━━━━━ Entries provided
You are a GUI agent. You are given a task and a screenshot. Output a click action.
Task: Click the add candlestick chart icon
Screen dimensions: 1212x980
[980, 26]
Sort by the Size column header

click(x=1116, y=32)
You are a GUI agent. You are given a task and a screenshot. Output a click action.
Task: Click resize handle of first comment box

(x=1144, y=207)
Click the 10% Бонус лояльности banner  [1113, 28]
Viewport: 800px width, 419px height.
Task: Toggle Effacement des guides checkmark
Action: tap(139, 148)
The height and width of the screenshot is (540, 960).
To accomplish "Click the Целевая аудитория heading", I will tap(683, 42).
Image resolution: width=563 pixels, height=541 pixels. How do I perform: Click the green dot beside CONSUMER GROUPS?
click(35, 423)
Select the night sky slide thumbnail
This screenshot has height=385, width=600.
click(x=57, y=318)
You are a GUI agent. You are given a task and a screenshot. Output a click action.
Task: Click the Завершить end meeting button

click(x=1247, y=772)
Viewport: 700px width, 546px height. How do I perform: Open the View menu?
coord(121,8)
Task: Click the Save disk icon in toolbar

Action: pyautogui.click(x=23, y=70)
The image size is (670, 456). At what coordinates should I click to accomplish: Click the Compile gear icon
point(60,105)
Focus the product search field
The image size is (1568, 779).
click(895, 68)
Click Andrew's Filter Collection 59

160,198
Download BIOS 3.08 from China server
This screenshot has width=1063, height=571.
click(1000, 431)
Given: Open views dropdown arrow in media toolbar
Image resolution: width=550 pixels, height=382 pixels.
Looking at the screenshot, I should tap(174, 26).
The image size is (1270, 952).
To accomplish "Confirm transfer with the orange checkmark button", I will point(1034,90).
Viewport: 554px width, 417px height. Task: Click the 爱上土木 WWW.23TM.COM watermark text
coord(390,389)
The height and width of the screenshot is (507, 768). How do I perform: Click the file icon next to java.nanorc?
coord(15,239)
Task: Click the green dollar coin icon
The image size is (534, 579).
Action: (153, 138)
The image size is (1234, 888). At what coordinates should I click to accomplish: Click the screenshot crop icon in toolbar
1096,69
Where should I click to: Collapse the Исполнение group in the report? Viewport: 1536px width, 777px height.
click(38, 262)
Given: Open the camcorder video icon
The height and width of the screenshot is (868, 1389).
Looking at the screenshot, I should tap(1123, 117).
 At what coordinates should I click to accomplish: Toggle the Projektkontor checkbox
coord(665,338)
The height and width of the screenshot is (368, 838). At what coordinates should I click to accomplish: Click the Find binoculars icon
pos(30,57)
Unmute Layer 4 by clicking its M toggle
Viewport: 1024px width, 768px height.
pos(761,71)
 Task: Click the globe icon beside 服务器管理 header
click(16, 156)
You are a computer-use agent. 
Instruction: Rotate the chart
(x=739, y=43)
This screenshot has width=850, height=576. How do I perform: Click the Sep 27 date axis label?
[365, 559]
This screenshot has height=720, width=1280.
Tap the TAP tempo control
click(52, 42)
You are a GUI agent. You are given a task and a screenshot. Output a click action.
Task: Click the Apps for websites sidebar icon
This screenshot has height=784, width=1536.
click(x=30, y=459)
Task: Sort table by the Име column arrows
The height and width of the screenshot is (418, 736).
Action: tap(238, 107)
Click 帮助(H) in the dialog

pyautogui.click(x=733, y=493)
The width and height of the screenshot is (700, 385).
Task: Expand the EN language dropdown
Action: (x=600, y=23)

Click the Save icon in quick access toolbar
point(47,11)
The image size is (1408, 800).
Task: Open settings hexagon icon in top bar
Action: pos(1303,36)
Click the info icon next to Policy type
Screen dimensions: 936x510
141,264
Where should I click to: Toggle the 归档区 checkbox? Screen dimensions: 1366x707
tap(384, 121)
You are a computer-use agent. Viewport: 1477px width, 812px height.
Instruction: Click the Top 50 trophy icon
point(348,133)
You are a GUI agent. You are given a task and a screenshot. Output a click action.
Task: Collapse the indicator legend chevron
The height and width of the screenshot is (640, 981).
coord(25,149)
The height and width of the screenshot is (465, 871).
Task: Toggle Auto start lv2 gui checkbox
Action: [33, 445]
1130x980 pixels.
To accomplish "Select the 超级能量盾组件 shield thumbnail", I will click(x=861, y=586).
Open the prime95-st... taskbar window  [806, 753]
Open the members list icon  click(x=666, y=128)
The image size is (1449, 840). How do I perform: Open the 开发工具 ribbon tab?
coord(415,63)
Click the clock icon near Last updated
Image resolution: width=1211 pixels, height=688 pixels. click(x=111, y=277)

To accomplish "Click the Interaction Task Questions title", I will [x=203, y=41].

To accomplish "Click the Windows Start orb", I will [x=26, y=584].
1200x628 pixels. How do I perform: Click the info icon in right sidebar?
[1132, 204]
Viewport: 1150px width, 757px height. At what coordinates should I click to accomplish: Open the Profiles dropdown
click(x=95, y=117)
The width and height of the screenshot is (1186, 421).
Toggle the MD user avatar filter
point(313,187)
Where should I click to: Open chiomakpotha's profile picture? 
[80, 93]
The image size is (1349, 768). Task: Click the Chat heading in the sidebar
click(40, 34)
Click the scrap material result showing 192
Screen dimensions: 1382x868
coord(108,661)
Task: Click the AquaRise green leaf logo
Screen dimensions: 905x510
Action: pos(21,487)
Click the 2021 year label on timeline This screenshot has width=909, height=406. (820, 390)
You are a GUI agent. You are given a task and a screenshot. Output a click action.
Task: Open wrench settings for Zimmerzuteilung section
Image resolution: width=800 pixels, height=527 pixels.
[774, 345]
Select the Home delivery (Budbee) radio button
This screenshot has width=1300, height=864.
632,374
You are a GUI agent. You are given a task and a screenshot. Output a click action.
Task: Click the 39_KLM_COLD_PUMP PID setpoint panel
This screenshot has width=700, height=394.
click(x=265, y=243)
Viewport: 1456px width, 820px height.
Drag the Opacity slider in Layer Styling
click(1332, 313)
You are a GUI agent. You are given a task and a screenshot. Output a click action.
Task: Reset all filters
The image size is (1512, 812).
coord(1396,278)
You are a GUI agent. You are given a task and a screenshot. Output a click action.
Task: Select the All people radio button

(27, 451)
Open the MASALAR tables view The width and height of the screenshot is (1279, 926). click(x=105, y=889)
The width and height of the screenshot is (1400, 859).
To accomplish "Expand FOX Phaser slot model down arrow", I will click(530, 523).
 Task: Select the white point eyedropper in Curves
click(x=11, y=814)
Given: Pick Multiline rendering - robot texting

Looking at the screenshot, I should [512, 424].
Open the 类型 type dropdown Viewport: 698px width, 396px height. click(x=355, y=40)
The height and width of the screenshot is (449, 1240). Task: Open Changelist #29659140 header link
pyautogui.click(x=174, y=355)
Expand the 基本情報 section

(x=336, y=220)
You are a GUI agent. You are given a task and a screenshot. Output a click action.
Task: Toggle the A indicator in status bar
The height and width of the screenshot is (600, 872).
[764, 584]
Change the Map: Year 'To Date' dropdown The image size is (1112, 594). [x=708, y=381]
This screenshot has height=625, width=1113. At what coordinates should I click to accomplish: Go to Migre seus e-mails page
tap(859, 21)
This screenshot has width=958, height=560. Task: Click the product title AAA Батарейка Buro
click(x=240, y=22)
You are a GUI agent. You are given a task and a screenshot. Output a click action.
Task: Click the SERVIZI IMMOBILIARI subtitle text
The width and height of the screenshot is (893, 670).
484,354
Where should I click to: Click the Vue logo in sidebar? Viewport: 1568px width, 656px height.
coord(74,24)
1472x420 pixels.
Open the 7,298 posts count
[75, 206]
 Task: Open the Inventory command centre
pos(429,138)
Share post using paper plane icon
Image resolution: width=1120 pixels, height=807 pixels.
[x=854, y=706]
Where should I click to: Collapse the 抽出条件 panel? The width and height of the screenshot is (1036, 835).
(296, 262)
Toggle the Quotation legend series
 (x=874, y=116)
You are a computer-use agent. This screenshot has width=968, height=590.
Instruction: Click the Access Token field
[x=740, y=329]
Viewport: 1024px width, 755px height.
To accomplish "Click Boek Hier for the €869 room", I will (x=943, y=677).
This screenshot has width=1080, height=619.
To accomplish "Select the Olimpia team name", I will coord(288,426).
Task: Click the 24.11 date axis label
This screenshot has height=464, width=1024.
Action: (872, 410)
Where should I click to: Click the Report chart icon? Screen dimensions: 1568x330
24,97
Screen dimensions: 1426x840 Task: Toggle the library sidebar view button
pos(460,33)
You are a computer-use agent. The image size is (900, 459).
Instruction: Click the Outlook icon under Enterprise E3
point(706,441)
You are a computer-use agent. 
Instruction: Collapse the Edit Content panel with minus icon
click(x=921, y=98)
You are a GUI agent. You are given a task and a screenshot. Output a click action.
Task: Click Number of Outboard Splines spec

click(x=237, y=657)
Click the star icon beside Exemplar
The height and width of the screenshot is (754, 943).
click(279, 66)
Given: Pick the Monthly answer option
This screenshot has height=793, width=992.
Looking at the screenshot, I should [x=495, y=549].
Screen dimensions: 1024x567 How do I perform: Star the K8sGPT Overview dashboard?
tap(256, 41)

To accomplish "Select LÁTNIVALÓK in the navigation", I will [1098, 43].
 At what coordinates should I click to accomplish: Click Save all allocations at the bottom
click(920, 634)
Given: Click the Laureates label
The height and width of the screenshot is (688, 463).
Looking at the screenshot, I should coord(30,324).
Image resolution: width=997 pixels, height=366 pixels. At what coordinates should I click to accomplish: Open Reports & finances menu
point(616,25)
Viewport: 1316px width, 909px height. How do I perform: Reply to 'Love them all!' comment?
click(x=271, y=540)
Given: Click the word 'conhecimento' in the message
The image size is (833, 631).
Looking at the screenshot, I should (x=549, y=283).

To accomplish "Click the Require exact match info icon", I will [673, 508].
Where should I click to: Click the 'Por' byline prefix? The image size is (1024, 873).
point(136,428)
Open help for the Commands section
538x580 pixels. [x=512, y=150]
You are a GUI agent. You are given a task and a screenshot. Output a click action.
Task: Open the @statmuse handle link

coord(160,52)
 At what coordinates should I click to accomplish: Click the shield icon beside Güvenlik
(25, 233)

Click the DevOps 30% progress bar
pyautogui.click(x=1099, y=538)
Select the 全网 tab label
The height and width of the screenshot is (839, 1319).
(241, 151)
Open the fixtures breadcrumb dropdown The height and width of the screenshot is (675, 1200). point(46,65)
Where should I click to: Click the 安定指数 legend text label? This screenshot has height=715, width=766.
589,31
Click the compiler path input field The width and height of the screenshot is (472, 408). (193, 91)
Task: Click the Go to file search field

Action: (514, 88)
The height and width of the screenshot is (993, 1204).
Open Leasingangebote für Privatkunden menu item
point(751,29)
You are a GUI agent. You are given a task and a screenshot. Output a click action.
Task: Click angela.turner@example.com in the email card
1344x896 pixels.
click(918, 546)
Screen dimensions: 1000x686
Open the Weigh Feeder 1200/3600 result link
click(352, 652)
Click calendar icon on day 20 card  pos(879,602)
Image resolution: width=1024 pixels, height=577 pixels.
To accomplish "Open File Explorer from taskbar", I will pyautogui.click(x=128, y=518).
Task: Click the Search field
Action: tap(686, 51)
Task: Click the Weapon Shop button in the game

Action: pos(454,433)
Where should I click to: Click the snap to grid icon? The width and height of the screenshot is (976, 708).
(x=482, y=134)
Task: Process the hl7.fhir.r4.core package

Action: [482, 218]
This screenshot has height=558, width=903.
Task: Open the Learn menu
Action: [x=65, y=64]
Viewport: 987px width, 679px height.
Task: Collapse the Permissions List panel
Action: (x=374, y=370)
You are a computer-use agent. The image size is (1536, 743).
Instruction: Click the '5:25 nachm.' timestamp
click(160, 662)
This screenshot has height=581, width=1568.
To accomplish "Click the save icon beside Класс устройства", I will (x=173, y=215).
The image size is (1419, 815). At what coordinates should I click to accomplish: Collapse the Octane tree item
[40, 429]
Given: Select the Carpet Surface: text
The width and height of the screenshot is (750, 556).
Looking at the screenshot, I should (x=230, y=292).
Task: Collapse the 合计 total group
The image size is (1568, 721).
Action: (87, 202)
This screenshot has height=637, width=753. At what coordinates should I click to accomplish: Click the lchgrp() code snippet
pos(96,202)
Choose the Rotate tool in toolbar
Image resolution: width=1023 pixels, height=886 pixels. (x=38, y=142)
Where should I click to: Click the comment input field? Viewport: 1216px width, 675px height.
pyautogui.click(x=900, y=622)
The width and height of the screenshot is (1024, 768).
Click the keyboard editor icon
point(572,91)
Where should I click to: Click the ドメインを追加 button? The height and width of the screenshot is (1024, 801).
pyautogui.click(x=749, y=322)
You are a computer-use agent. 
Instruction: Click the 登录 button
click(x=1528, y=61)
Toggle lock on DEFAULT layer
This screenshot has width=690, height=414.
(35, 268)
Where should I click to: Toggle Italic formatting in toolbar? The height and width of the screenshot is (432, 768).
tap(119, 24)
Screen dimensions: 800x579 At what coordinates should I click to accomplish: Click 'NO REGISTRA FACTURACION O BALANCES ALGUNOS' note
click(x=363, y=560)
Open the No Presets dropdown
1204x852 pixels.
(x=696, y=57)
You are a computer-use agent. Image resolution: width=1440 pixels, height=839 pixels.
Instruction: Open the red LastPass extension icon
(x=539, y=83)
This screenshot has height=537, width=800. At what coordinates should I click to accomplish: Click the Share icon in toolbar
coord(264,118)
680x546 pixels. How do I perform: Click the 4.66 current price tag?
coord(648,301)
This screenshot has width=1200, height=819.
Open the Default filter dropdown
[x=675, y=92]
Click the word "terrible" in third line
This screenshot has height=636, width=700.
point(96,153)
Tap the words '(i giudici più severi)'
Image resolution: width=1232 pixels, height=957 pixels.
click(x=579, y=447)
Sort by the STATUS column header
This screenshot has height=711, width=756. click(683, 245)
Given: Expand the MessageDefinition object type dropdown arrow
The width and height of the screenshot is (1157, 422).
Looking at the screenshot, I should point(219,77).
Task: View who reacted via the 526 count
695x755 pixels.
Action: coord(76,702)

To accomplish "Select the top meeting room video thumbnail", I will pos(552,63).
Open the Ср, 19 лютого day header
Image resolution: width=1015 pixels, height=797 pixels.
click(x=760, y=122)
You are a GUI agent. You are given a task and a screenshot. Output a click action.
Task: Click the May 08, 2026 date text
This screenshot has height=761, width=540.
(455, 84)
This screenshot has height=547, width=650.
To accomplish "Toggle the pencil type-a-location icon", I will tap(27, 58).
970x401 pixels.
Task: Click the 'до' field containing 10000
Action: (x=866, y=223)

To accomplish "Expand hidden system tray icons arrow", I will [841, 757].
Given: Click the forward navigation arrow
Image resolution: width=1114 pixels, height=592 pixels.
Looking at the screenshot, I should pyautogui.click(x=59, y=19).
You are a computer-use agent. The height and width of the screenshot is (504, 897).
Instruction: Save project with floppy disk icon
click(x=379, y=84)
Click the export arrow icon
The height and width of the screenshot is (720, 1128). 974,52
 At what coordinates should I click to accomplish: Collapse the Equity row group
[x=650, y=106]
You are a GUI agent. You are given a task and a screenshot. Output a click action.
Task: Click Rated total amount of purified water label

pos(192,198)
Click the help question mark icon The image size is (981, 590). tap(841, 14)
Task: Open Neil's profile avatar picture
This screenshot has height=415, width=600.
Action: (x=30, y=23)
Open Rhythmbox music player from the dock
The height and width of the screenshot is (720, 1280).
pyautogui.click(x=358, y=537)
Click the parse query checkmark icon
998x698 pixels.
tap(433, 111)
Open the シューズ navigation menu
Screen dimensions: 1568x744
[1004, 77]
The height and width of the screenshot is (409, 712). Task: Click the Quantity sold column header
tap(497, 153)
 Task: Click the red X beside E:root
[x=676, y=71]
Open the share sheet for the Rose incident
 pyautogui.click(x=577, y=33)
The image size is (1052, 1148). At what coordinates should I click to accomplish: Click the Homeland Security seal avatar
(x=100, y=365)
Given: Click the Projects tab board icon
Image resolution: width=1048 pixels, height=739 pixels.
━━━━━━━━━━
Identify the lines of the entries containing the string "card". Copy each such line.

Task: Click angela.turner@example.com in the email card
Click calendar icon on day 20 card  pos(879,602)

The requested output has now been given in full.